GIVEN DATA |
□ □ □ □ □
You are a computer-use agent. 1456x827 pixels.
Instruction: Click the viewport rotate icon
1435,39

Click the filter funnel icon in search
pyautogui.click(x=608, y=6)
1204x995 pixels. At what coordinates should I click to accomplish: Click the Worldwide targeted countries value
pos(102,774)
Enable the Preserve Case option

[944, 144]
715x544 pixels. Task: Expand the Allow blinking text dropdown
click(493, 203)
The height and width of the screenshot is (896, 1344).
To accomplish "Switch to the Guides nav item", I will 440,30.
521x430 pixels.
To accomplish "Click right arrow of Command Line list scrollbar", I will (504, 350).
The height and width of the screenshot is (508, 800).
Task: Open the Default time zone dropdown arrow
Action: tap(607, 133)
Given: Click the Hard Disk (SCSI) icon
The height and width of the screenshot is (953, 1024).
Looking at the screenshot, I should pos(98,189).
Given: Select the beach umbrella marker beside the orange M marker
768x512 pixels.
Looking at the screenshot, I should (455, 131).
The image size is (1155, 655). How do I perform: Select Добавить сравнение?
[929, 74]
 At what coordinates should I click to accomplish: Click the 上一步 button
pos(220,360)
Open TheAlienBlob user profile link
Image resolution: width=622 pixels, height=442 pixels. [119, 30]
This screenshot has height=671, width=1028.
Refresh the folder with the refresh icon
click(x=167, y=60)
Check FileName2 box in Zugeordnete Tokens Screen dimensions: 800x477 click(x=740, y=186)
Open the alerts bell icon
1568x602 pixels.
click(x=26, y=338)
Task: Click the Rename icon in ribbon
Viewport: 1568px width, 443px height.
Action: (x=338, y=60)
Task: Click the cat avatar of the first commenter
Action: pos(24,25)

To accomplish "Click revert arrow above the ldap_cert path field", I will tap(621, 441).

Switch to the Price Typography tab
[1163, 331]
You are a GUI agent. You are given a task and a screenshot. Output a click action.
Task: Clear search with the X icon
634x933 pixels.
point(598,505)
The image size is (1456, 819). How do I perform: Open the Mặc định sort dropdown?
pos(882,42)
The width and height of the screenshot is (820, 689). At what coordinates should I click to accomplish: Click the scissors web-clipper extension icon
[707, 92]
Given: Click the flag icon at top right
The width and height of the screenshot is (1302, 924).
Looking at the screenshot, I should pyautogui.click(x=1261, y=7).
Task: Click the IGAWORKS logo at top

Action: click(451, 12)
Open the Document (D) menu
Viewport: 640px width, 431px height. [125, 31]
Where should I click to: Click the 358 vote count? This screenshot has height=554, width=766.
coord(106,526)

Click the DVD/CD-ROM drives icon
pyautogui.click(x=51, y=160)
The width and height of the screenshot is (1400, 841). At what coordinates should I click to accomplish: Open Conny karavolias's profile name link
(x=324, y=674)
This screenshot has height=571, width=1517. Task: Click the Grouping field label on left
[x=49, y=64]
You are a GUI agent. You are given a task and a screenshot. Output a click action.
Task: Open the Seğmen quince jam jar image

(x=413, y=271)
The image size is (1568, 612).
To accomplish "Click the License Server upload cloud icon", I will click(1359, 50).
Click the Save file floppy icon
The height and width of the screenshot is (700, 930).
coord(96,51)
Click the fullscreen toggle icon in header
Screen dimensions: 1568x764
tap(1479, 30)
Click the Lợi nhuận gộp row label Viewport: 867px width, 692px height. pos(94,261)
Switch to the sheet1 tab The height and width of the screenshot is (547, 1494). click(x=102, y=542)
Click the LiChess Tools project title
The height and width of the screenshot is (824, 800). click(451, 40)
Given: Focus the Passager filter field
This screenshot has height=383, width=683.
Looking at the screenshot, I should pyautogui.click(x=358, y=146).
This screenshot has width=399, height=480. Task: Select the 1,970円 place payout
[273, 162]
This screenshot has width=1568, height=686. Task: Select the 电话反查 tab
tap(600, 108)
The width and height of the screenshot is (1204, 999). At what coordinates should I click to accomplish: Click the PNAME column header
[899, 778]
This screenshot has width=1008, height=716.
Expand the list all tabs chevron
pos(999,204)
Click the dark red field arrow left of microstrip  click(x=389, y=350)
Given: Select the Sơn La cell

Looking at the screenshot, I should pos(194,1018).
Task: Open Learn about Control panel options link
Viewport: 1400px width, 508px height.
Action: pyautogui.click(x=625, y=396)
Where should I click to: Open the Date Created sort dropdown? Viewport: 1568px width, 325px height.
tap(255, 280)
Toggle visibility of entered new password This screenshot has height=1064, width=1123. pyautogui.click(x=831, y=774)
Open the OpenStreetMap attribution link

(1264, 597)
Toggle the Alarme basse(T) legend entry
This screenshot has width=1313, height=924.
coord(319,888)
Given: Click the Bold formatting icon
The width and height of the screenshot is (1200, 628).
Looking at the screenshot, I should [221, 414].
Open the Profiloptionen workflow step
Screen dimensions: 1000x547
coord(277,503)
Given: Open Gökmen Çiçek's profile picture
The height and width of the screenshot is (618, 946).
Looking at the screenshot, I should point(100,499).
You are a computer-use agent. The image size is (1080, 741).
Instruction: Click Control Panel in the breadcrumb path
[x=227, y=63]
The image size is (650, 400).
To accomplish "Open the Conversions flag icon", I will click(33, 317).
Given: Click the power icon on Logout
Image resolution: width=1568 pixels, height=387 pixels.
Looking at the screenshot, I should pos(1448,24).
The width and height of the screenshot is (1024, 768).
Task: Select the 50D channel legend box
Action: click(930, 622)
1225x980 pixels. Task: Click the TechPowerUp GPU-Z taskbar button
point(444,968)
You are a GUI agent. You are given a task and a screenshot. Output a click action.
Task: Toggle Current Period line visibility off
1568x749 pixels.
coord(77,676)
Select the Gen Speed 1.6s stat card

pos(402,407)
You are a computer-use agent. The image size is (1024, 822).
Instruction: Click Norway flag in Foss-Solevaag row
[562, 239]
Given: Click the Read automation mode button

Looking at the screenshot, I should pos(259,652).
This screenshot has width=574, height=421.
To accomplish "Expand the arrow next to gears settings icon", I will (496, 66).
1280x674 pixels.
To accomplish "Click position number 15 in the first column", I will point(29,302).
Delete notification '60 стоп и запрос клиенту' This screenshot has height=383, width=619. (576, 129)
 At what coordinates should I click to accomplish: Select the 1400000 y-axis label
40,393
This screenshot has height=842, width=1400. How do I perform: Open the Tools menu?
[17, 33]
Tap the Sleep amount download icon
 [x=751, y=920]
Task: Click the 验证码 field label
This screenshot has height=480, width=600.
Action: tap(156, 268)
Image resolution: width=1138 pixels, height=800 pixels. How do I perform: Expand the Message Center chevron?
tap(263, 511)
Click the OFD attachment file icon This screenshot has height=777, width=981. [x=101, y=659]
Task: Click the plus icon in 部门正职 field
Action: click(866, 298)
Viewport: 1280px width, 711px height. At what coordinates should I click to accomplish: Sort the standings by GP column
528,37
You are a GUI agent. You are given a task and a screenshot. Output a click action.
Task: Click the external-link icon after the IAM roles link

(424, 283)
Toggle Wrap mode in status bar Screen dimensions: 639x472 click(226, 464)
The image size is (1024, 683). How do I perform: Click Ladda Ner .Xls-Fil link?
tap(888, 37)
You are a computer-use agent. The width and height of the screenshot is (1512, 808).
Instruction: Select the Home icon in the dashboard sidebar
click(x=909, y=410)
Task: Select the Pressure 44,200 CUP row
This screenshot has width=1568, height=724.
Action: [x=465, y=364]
□ □ □ □ □
PROBLEM DESCRIPTION | The job here is to find each line above with the word "visibility" and copy it.

PROBLEM SOLUTION |
Toggle visibility of entered new password This screenshot has height=1064, width=1123. pyautogui.click(x=831, y=774)
Task: Toggle Current Period line visibility off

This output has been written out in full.